··· Input material
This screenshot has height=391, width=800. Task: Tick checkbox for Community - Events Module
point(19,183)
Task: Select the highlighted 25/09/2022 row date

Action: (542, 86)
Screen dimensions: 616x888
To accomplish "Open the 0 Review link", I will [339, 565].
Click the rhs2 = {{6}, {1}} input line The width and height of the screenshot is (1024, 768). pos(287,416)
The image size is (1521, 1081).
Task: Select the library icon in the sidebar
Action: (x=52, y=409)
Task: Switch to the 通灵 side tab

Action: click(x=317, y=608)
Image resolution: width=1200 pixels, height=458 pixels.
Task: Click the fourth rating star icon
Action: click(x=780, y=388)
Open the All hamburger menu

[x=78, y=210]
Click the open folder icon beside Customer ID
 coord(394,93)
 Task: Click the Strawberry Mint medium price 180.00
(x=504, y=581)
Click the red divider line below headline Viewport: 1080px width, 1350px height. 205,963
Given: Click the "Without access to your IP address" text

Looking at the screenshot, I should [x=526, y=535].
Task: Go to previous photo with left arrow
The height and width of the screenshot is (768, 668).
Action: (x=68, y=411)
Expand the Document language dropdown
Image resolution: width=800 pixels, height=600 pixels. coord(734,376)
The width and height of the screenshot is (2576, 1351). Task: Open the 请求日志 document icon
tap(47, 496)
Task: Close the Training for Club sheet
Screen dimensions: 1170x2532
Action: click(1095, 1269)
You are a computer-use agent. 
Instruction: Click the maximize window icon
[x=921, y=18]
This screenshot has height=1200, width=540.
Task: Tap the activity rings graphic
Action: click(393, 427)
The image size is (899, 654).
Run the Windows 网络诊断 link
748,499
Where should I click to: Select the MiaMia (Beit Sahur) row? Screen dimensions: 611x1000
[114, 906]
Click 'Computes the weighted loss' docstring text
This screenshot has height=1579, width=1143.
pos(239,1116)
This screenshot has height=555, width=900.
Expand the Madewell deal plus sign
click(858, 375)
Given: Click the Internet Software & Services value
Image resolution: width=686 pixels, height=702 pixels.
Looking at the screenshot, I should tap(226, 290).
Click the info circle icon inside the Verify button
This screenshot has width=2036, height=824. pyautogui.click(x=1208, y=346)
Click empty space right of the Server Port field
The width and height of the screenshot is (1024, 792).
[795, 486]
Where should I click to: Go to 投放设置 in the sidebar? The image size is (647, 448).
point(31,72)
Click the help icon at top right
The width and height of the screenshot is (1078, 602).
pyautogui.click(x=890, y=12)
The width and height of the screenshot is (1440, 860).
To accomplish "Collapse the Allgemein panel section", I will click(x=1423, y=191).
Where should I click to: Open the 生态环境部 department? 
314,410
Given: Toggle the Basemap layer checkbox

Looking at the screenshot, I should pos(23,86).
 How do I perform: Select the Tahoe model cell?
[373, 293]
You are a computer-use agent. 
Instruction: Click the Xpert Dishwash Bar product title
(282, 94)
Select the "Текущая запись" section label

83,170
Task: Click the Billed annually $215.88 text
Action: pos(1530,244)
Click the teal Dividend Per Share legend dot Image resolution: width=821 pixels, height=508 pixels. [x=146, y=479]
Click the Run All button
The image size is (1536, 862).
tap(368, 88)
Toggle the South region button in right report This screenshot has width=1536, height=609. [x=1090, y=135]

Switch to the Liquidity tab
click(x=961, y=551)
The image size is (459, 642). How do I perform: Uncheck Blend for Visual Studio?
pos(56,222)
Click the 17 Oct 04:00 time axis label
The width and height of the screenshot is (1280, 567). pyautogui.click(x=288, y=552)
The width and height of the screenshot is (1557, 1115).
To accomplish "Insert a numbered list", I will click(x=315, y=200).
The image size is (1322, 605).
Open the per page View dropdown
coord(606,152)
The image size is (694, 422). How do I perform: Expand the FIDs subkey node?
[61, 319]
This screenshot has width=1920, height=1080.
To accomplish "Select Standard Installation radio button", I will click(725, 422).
······
▶ _What is needed_:
Every line in the data above that contains the word "right" should be copied.

▶ _Solved exercise_:
Click empty space right of the Server Port field
Click the help icon at top right
Toggle the South region button in right report This screenshot has width=1536, height=609. [x=1090, y=135]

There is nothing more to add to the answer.